In this paper, we study optical simultaneous wireless information and power transfer (SWIPT) systems, where a photovoltaic optical receiver (RX) is illuminated by ambient light and an intensity-modulated free space optical (FSO) signal. To facilitate simultaneous information reception and energy harvesting (EH) at the RX, the received optical signal is first converted to an electrical signal, and then, its alternating current (AC) and direct current (DC) components are separated and utilized for information decoding and EH, respectively. By accurately analysing the equivalent electrical circuit of the photovoltaic RX, we model the current flow through the photovoltaic p-n junction in both the low and high input power regimes using a two-diode model of the p-n junction and we derive a closed-form non-linear EH model that characterizes the harvested power at the RX. Furthermore, taking into account the non-linear behaviour of the photovoltaic RX on information reception, we derive the optimal distribution of the transmit information signal that maximizes the achievable information rate. The proposed EH model is validated by circuit simulation results. Furthermore, we compare with two baseline models based on maximum power point (MPP) tracking at the RX and a single-diode p-n junction model, respectively, and demonstrate that in contrast to the proposed EH model, they are not able to fully capture the non-linearity of photovoltaic optical RXs. Finally, our numerical results highlight that the proposed optimal distribution of the transmit signal yields significantly higher achievable information rates compared to uniformly distributed transmit signals, which are optimal for linear optical information RXs.
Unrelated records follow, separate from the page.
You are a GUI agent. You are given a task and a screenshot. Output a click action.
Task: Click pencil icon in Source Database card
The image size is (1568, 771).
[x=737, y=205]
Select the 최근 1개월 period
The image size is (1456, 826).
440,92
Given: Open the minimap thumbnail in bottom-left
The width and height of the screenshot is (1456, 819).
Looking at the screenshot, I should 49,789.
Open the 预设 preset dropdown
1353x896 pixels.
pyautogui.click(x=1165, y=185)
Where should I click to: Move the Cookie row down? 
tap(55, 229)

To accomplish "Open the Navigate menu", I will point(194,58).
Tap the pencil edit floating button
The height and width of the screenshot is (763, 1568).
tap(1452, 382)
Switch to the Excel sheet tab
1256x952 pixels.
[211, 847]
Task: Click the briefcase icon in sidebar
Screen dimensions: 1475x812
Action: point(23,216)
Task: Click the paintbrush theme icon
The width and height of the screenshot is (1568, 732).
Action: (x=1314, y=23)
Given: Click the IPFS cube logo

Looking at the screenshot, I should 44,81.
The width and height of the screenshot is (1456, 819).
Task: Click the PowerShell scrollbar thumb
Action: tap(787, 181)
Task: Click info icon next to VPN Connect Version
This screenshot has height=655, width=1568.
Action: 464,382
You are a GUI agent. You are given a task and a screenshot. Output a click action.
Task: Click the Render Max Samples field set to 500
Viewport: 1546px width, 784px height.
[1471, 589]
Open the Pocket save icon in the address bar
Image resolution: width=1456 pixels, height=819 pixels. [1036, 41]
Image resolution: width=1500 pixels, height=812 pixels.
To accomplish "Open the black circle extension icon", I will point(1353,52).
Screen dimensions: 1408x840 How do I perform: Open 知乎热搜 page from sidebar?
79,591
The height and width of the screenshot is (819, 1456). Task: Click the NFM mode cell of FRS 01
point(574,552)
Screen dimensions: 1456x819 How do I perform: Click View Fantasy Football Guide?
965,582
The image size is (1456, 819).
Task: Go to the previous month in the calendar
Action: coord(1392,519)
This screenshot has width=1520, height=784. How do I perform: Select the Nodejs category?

Modeling and Design of IRS-Assisted Multi-Link FSO Systems

In this paper, we investigate the modeling and design of intelligent reflecting surface (IRS)-assisted optical communication systems which are deployed to relax the line-of-sight (LOS) requirement in multi-link free space optical (FSO) systems. The FSO laser beams incident on the optical IRSs have a Gaussian power intensity profile and a nonlinear phase profile, whereas the plane waves in radio frequency (RF) systems have a uniform power intensity profile and a linear phase profile. Given these substantial differences, the results available for IRS-assisted RF systems are not applicable to IRS-assisted FSO systems. Therefore, we develop a new analytical channel model for point-to-point IRS-assisted FSO systems based on the Huygens-Fresnel principle. Our analytical model captures the impact of the size, position, and orientation of the IRS as well as its phase shift profile on the end-to-end channel. To allow the sharing of the optical IRS by multiple FSO links, we propose three different protocols, namely the time division (TD), IRS-division (IRSD), and IRS homogenization (IRSH) protocols. The proposed protocols address the specific characteristics of FSO systems including the non-uniformity and possible misalignment of the laser beams. Furthermore, to compare the proposed IRS sharing protocols, we analyze the bit error rate (BER) and the outage probability of IRS-assisted multi-link FSO systems in the presence of inter-link interference. Our simulation results validate the accuracy of the proposed analytical channel model for IRS-assisted FSO systems and confirm that this model is applicable for both large and intermediate IRS-receiver lens distances. Moreover, in the absence of misalignment errors, the IRSD protocol outperforms the other protocols, whereas in the presence of misalignment errors, the IRSH protocol performs significantly better than the IRSD protocol.

Intelligent Reflecting Surface-assisted Free-space Optical Communications

Free-space optical (FSO) systems are able to offer the high data-rate, secure, and cost-efficient communication links required for applications such as wireless front- and backhauling for 5G and 6G communication networks. Despite the substantial advancement of FSO systems over the past decades, the requirement of a line-of-sight connection between transmitter and receiver remains a key limiting factor for their deployment. In this paper, we discuss the potential role of intelligent reflecting surfaces (IRSs) as a solution to relax this requirement. We present an overview of existing optical IRS technologies; compare optical IRSs with radio-frequency IRSs and optical relays; and identify various open problems for future research on IRS-assisted FSO communications.